Just a note before starting

I have lived in the southern part of San Francisco; alternatively called the Outer Mission, the Excelsior, the Crocker-Amazon, the Geneva corridor, my entire life. When I was wee baby Neanderthal my parents, who bought the small house in the late 1970s, gardened in the large backyard. I say gardened- more like farmed. They both worked hard jobs and in their spare time they grew tomatoes, zucchini, beans, carrots, lettuce, strawberries, and even corn. One of my earliest memories was being only a few years old and playing among cornstalks in an urban backyard. They terraced the yard and grew their veggies right in the dirt, after having heavily amended it with manure and hard labor.

This is not a new use for this part of San Francisco. My whole neighborhood at the turn of the last century was farm land and greenhouses with a few houses strewn in. But the area got developed after World War II, as San Francisco expanded. The house was even marketed to my parents as perfect because even though it was only a 2 bed 1 bath, it had plenty of room to expand in the back. My parents viewed it as an oasis, instead of room to build a third bedroom.

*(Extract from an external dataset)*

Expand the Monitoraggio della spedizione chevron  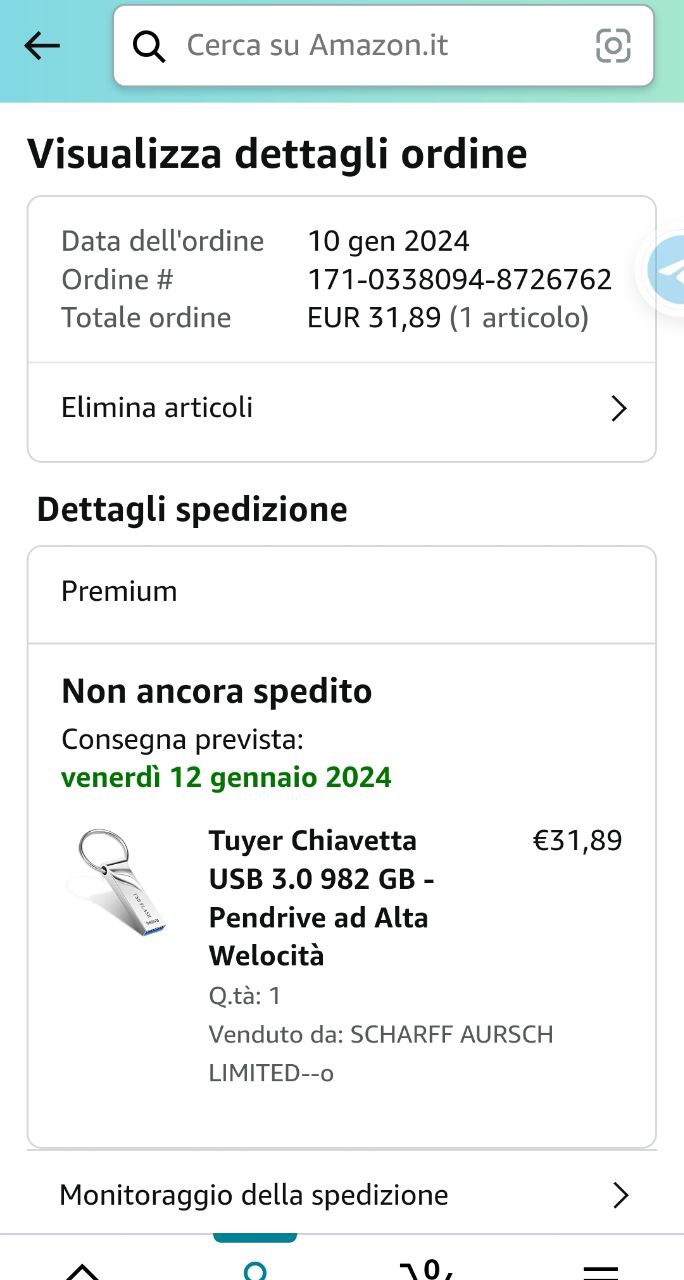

Of course, after my birth, money got tighter and suddenly there was no spare time. By the time I was in middle school, the back was just well terraced dirt with a few remaining fruit trees. Once in while dad might put in strawberries, but it wouldn’t be until I was much older that the garden would be a garden again. I started a few years back with a dedicated herb area. I tried a few tomato plants one year- but between the aphids and the soil having been depleted by years of drought, nothing lasted long. So I took classes, read books, and in between college and surgeries and well, life- I started a few raised herb beds with medium success. Earlier this year, as I approach my long awaited graduation, and with the knowledge that due to some health issues the vegetables my mom could eat was now limited, I got a raised bed for spinach. Then one for beans and pac choi. It quickly spiraled out of control so now I have two raised herb beds, a double raised vegetable bed in the back, the large square spinach bed, and multiple pots and other containers ranging from a weedy dill plant to 6 pepper plants and the celebrated mint thunderdome. And I’ll probably be putting in some more. Container or raised bed gardening is much less backbreaking then what my parents did, and importantly it saves water too.

So join this humble Neanderthal as I garden in one of the most beautiful places in the world. And watch as I try to turn a scraggly backyard into an oasis once more- and eat pretty well out of the deal.